Dylan Marron, host of the podcast Conversations with People Who Hate Me, described his view on reaching out to people on the opposite side of political issues.
“Not to comment on my guests, but I do think that systems of white supremacy are upheld by people who don’t know that they’re upholding them. That, I think, is fair to say. Again, not speaking for my guests,” he said.
“We should just be speaking to the people that disagree with us, we should be speaking to the people who hate us, we should be speaking to the people who oppose us. I also am very clear in my podcast that I don’t see it, nor do I see what I’m doing, as a prescription for activism,” he said. “I am not saying put down the protest sign and pick up the phone and the world will be a better place.”
When asked whether she would appear with members of law enforcement onstage to discuss policing and race issues, Abdullah replied, “I would not.”
She said a discussion around “reimagining public safety” should occur without the presence of police.
“I believe that when we talk about how to build a world where we can all live and walk freely, for me, and I think for many others, that’s an absence of police. Being someone who’s studied the origins of policing, especially in this country, and understanding that the roots of policing are in chattel slavery, and that the origins of policing are in paddy rollers, and they’ve been trained to see me and other black people with targets on our backs, my goal is not to make kinder slave catchers,” she said.
“What I’d rather do is spend time with people who are serious about engaging in radical imagination, and saying ‘what does freedom look like,’ and building toward that,” she added.
Abdullah said police officers should be trained for some other kind of work.
“We don’t need people roaming through our streets with guns and badges and really seizing upon us, descending upon especially black, brown, and poor communities, and then having a goal of locking us up in cages.

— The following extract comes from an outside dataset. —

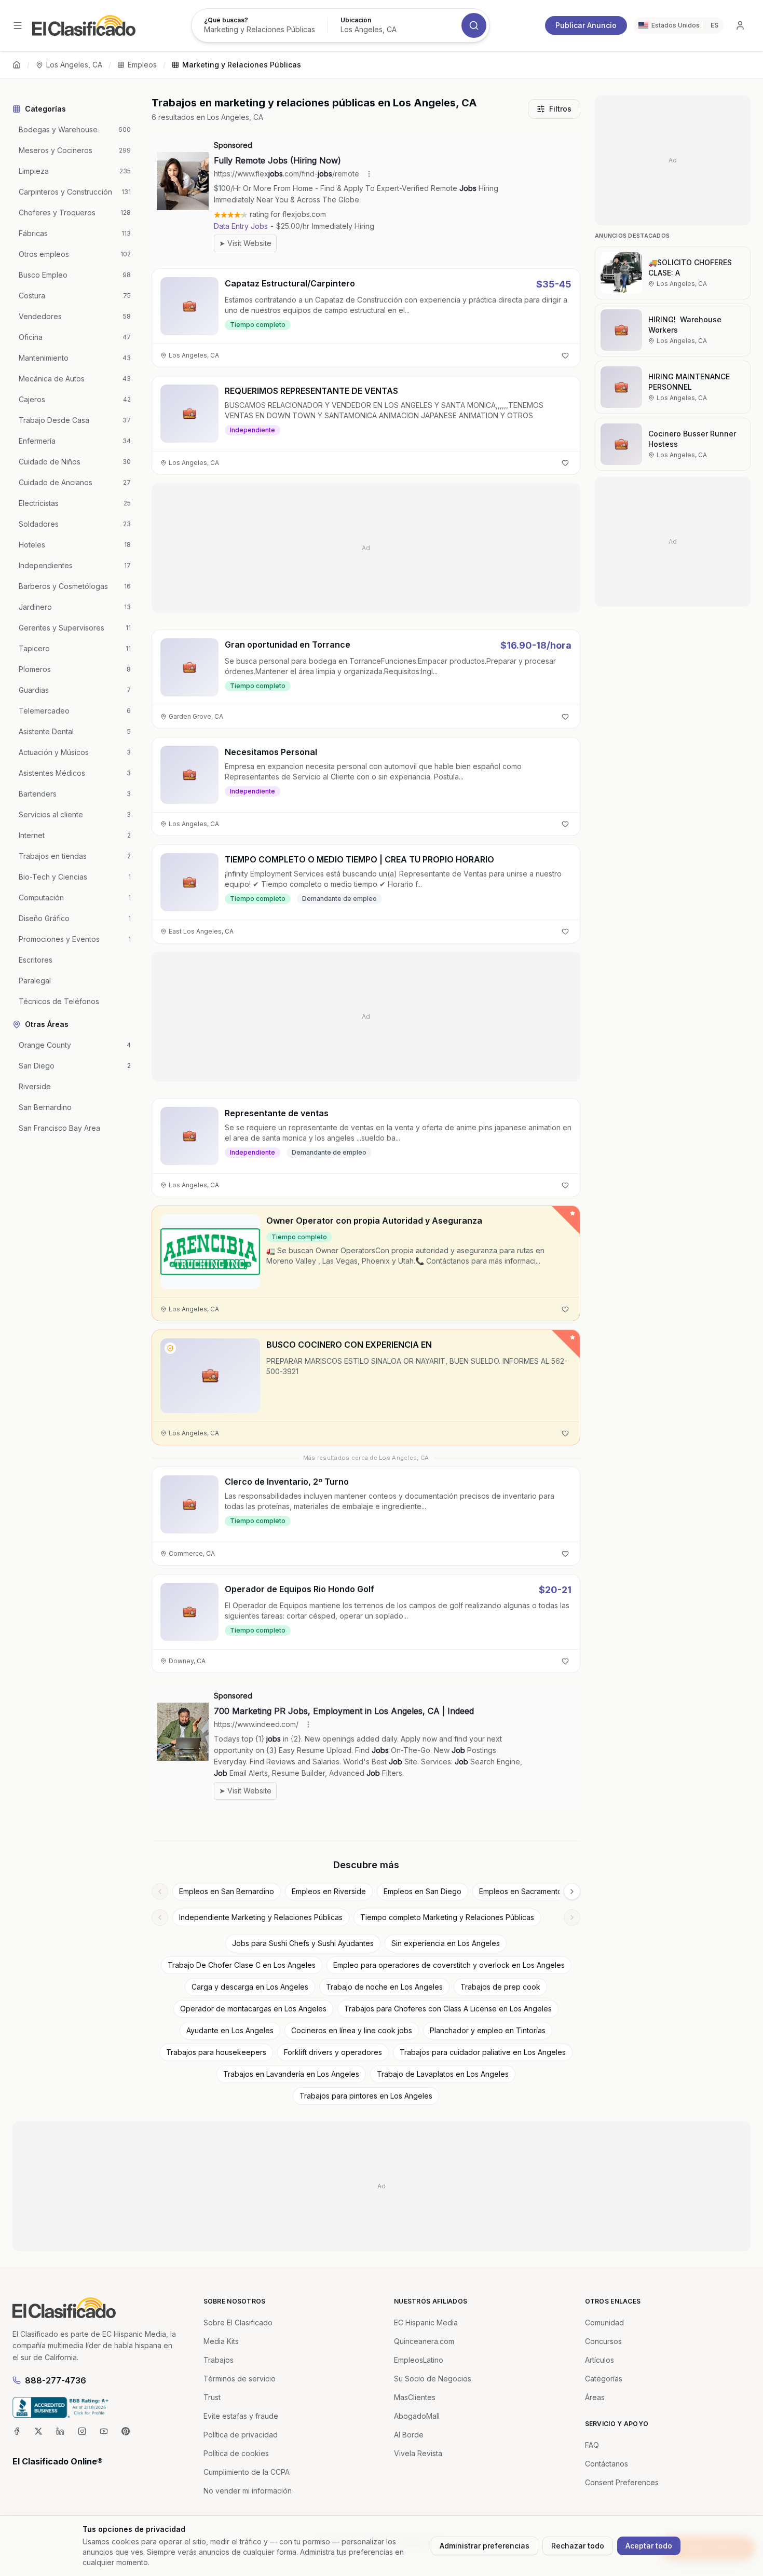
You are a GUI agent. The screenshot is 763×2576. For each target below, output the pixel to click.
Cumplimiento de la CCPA (246, 2472)
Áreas (595, 2397)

So I don’t want to sit on a panel with law enforcement. They can all get other jobs. I live for the day when that is gone and they can all be retrained for something else,” she said. “I don’t need to engage in some kind of activist version of bungee jumping. So I don’t need to sit on a stage with a cop, with a white supremacist, with a, you know, heterosexist.”
Alicia Garza, co-founder of Black Lives Matter, recently said that public safety and policing discussions should be connected to “the safety net” so people “aren’t driven to other measures to acquire the things that they need.”

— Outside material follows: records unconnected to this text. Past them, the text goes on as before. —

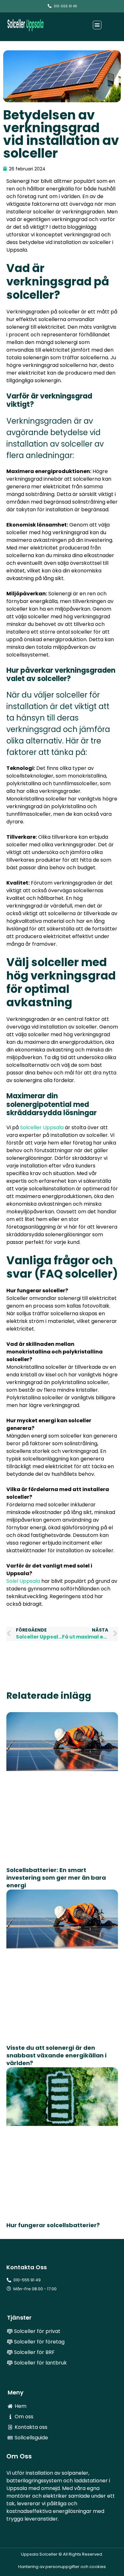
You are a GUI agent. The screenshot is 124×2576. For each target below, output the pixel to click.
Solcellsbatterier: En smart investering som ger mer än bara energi (56, 1877)
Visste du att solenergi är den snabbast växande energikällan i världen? (56, 2055)
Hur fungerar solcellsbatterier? (53, 2225)
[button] (97, 25)
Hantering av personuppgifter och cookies (62, 2567)
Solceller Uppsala (42, 1127)
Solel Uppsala (23, 1581)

“What we know is that safety is very much attached to making sure that people have the things they need to live well. And so when people don’t have things like access to healthcare or access to quality education, access to stable and affordable housing – this creates the kinds of tensions and conflicts that police are often called upon to mediate or to intervene in,” Garza said. “When we are talking about public safety, we certainly have to have a conversation about the safety net.”